The psychopharmacology trade fairs are basically marketing exercises providing literature on the drugs, some freebies like pens and balloons all emblazoned with drug names, also free food and drink. Occasionally, proceedings at one of the stands would be interrupted by a quiz. Here one of the staff would take a microphone and ask questions to a group of people who had apparently read all the literature on the stand about that company’s drug. The person who knew most about the drug would be declared winner and would get a slightly better freebie like a memory stick. If this isn’t brain washing I don’t know what it is; the most surprising thing to me was the readiness of clinicians to participate in these juvenile charades. I have to admit a conflict of interest here; I did pick up some freebies my self. I picked up some pens and for my research, I picked up some of the articles on drugs. According to Ben Goldacre the articles were probably ghost-written and worthless. I also acquired two shopping bags from the AstraZeneca stand. We still use these but what people think when they see us in Devon using a bag emblazoned with “AstraZeneca Neuroscience” I don’t know.

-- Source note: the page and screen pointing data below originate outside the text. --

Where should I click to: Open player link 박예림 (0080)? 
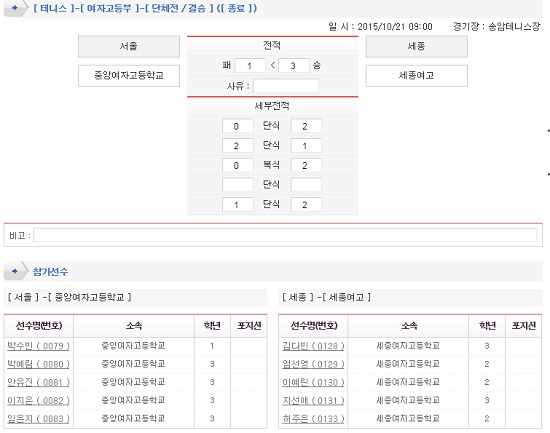point(38,364)
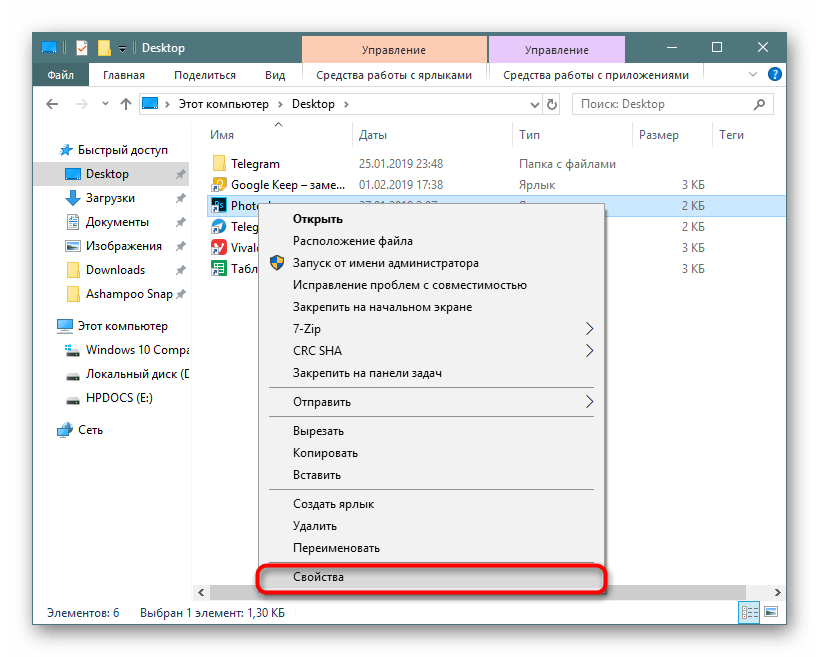Click the horizontal scrollbar left arrow

click(203, 592)
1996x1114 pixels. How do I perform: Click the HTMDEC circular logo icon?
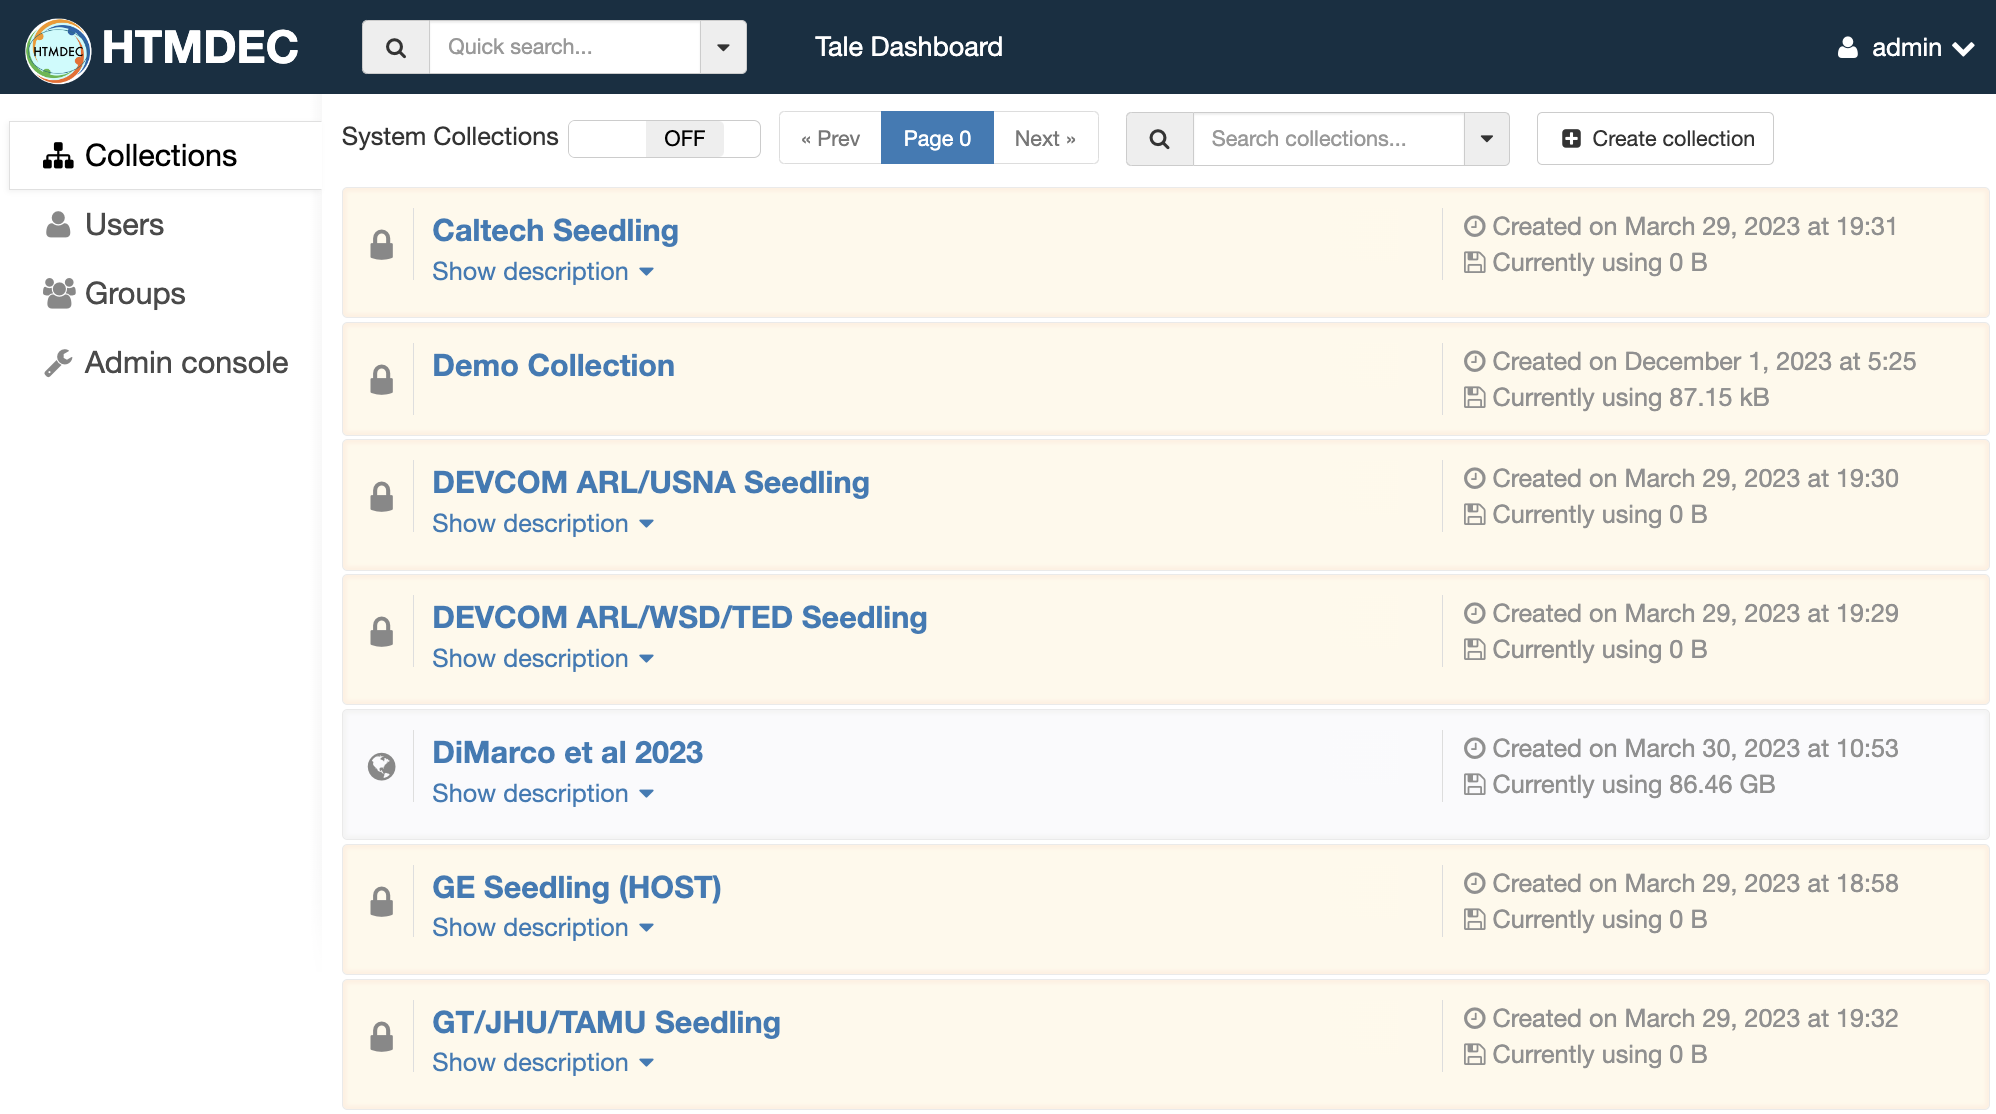click(x=58, y=49)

If any of this troubles you, please read the full story in Ben Goldacre’s book. Also, have a look at the AllTrials web site which demands that all clinical trial data should be published so that a true assessment of the efficacy of drugs can be made. I want to emphasise the importance of this. There are many drugs in use around the world where published data on clinical trials are incomplete. If you are a biomedical researcher interested, as I am, in the basis of drug action then you may be drawing incorrect conclusions because you have access to incomplete and misleading trial data. If you are a patient, then you may be taking a medicine for which we have incomplete and, therefore, potentially inaccurate data on efficacy.